_TEXT SEGMENT_:
==================================================

BIRD CRY tracks

The raw material for the BIRD CRY score was selected from a list of mnemonics and onomatopoeias collected from bird books and archives, and from suggestions made by ornithologists, friends and bird lovers. The score is a carefully selected list of these described bird calls. 

Each call on this list was freely interpreted by the musicians involved. Their calls were recorded and assembled by Boyd into the BIRD CRY composition and heard through many small speakers in the work. The sound was mixed to move around 5 separate channels to give listeners a feeling of space. 

The Bird selection was made for both musical and thematic reasons. The descriptions needed to work as triggers to challenge and excite the Musicians imaginations and to provide a rich pallet of sound for the composition. Each musician was recorded in isolation with only the score to guide them. They endeavour to recreate a lost language of the birds.

The musicians were carefully selected for their exceptional abilities at working with unusual musical ideas and their ability to create unusual sounds on their instruments. Julian Curwin Guitar, Peter Dasent Piano, Steve Elphick Double Bass, Sam Golding Sousaphone.  Recording and Composition Boyd Producer Tony Gorman Sound Engineer Stephen Morley.

Event Schedule

1. Bush stone-curlew Burhinus grallarius.

Status: Endangered in NSW Federally secure. 

Voice: ‘eerie high-pitched wail’ ’eerie, a drawn out, mournful- ‘wee-ier, wee-ier, wheee-ieeer, whee-ieer-loo. Each call rises, strengthening, faster, building to a climax, then trails away.’ 

2. Ground Parrot Pezoporus wallicus.

==================================================

_WORK INSTRUCTIONS_:
[a] List each musician named in the BIRD CRY text together with the instrument given for that musician.
[b] State whether each statement agrees with the BIRD CRY text, answering yes or no and quoting the deciding words: (i) The sound was mixed to move across five separate channels. (ii) The musicians were recorded together in a single session. (iii) The Bush stone-curlew is listed as endangered at the federal level.
[c] Continue the BIRD CRY text, starting after its final entry, "2. Ground Parrot Pezoporus wallicus."
The lines that come next are not needed here.

==================================================

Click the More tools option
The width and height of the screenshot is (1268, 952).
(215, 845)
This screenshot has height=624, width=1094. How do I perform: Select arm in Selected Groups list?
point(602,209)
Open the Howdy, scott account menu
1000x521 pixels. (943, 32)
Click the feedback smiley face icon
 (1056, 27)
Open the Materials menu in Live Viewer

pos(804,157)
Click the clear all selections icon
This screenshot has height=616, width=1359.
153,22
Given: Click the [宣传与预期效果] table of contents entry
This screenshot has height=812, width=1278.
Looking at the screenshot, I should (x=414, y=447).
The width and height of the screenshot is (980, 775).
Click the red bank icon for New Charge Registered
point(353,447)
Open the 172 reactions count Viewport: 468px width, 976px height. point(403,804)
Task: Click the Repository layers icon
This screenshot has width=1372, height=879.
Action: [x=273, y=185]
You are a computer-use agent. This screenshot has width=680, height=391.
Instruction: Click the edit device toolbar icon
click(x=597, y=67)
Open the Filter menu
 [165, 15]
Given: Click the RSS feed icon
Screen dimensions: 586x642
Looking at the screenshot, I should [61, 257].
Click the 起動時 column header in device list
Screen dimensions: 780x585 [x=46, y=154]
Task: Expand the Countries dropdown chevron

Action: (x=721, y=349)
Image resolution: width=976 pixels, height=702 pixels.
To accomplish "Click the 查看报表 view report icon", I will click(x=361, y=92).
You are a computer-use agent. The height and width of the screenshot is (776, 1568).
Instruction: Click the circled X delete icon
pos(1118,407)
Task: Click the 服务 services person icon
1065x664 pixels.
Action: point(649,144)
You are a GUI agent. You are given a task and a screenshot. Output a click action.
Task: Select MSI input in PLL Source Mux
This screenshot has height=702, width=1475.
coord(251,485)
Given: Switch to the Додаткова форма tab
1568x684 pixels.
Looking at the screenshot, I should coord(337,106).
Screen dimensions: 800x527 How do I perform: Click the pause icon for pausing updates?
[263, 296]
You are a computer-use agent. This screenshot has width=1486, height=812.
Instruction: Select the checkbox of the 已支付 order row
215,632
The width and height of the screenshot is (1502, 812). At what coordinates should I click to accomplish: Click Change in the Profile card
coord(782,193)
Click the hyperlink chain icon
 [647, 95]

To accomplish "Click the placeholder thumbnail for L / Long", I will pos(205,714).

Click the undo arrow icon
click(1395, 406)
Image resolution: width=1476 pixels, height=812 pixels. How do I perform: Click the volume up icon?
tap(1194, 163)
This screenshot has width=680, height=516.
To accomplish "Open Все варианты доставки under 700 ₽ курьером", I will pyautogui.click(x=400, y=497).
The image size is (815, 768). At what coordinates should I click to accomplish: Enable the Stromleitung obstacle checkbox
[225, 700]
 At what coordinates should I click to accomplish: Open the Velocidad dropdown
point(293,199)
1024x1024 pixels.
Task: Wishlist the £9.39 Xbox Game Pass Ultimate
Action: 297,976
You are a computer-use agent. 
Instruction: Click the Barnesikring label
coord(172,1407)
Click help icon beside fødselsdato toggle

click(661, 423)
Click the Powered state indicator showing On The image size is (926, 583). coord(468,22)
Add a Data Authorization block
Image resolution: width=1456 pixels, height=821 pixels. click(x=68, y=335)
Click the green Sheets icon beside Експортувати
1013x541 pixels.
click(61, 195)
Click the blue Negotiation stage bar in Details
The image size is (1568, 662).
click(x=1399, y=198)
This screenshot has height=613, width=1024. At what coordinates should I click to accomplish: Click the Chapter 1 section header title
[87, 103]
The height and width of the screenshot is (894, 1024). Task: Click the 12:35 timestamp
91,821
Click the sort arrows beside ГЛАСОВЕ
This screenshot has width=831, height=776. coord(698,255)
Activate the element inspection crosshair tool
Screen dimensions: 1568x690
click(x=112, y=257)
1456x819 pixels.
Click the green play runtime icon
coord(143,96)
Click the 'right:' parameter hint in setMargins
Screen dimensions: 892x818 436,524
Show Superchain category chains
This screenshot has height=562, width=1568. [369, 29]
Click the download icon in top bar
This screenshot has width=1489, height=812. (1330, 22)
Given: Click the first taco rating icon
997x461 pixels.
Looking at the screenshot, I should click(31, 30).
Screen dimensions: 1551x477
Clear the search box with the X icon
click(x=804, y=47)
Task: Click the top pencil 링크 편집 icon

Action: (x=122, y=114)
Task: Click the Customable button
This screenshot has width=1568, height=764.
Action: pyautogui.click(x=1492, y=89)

==================================================

_OUTPUTS BY TASK_:
[a]
Julian Curwin, guitar
Peter Dasent, piano
Steve Elphick, double bass
Sam Golding, sousaphone

[b]
(i) Yes: "The sound was mixed to move around 5 separate channels to give listeners a feeling of space."
(ii) No: "Each musician was recorded in isolation with only the score to guide them."
(iii) No: "Status: Endangered in NSW Federally secure."

[c]
Status: Possibly locally extinct Greater Southern Sydney. Uncommon to rare; endangered in many parts of range by loss of habitat in excessively frequent fires. Voice: ‘series of piercing, ringing, resonant whistles, rising in steps, each note flowing on almost unbroken, but abruptly higher than the preceding; or lower notes at a more even pitch. Cheerful budgie-like warbling and sharp, rapid trills.’

3. Regent Honeyeater Xanthomyza phygia

Status: Extremely rare winter visitor/declining Greater Southern Sydney. Greatly reduced in range and numbers; migratory with routine circuit of visits to forests as each comes into flower. Breeding migrant to SE. In flocks, formerly quite large, but now usually small. Scarce and endangered. Voice: ‘clear bell-like notes, some quite sharp, others deep, rich, mellow, musical: ‘quip-quorrip, quip-kip, quorrop-quip’; and sharper ‘chlink, chlink’.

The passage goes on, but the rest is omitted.